Sì, quest’anno fa più caldo dello scorso anno come lo scorso anno faceva più caldo del precedente. Quello che non cambia, col caldo, è l’atteggiamento di chi vede passare davanti a sé il mondo e non lo vede proprio il cambiamento.

Tutto così saturo di luoghi comuni triti e ritriti: i giornalisti che commentano le nuotatrici con commenti sessisti, i negozianti che colpevolizzano le madri ancora in città che non portano i figli al mare. Le bufere social (per fortuna) intorno alle parole “ma tanto a letto sono tutte uguali” e invece ancora, in giro, per strada, è colpa nostra se i figli soffrono e tengono il culo al vento.

Com’è più facile celebrare una stortura che qualcuno che ha insegnato tanto a tutti noi, come Andrea Purgatori. Com’è più facile continuare a far finta che tutto intorno vada bene, quando invece ancora viviamo in un Medioevo Millennial dove tassisti e negozianti (quelli che parlano con la gente, e contribuiscono a mantenere o far formare nuove opinioni, oltre che i media ovviamente) sono così antichi, nel loro sguardo. E non sono solo gli uomini.

“Signora, io non so come posso fare davvero perché i miei genitori sono malati e non possono tenere mio figlio al mare come i miei nonni tenevano me, e io durante il mese di luglio lavoro perché le ferie durante l’anno sono circa 25 giorni non è che siano di più. Il mio compagno è all’estero, io sto facendo la trottola tra Milano e Roma e lo so che fa caldo, fa caldissimo, ma non posso sentirmi in colpa perché lavoro e devo portare mio figlio al caldo al centro estivo perché non ho i genitori che mi tengono il bambino…”.

Ho una comunità di amiche per fortuna che mi supportano nei momenti di emergenza. Non è come avere i genitori che tutti i giorni ti aiutano. Ho risposto per le rime alla commerciante della pizza bianca ma non so se ho fatto bene perché d’ora in poi mi guarderà e mi descriverà a quelli del negozio come “quella che risponde male”.

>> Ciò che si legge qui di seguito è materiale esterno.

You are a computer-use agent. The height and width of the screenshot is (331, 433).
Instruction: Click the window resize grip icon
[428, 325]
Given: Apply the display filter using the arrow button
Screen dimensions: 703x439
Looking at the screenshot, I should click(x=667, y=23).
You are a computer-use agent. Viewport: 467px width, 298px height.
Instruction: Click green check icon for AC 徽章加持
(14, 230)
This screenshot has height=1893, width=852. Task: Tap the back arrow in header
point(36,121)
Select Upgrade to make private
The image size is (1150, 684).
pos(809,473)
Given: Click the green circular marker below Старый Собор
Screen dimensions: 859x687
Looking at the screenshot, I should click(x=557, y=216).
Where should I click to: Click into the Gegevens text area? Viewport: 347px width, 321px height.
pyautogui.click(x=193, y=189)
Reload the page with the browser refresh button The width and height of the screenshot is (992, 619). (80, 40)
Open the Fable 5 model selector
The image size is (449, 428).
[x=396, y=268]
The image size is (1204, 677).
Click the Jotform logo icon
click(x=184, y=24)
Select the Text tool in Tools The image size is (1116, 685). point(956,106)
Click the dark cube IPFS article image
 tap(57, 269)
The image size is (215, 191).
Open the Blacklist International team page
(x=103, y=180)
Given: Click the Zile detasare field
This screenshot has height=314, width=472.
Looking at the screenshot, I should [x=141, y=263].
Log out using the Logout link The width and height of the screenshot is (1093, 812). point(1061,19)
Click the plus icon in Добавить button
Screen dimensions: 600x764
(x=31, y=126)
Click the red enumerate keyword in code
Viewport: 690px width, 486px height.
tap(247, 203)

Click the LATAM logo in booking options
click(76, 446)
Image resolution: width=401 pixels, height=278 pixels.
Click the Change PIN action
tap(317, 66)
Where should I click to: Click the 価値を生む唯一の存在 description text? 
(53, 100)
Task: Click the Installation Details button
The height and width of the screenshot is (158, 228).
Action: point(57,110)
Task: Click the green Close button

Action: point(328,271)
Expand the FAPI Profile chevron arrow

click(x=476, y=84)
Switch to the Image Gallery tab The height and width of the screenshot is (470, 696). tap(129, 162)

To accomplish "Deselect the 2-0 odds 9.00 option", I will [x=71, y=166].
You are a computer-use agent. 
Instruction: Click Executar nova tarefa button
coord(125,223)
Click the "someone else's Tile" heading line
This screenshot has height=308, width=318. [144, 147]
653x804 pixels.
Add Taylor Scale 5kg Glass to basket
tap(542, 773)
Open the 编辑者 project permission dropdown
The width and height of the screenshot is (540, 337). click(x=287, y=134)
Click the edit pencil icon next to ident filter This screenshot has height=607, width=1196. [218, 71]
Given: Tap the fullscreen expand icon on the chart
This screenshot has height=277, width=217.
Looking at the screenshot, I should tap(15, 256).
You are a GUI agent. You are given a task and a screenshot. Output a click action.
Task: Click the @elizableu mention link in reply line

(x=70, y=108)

Prima ero solo la mamma di quel bel bambino che scorrazzava in piazza Rosolino Pilo. Adesso, lo so di per certo, sono la mamma rompina del bel bambino che scorrazzava in piazza Rosolino Pilo.

Tuttavia se non comincio a rispondere intorno a me non cambierà mai niente. Anzi, se non comincio a rispondere, piano piano saranno loro a cambiare me. E invece sai che farò? Seguirò le orme di Alda Merini, e comincerò, nel quartiere dei grandi intellettuali, a seminar zizzania! Lei ne sarebbe felice, di un’Alda Merini de noantri! La pazza della porta accanto de Roma Capoccia.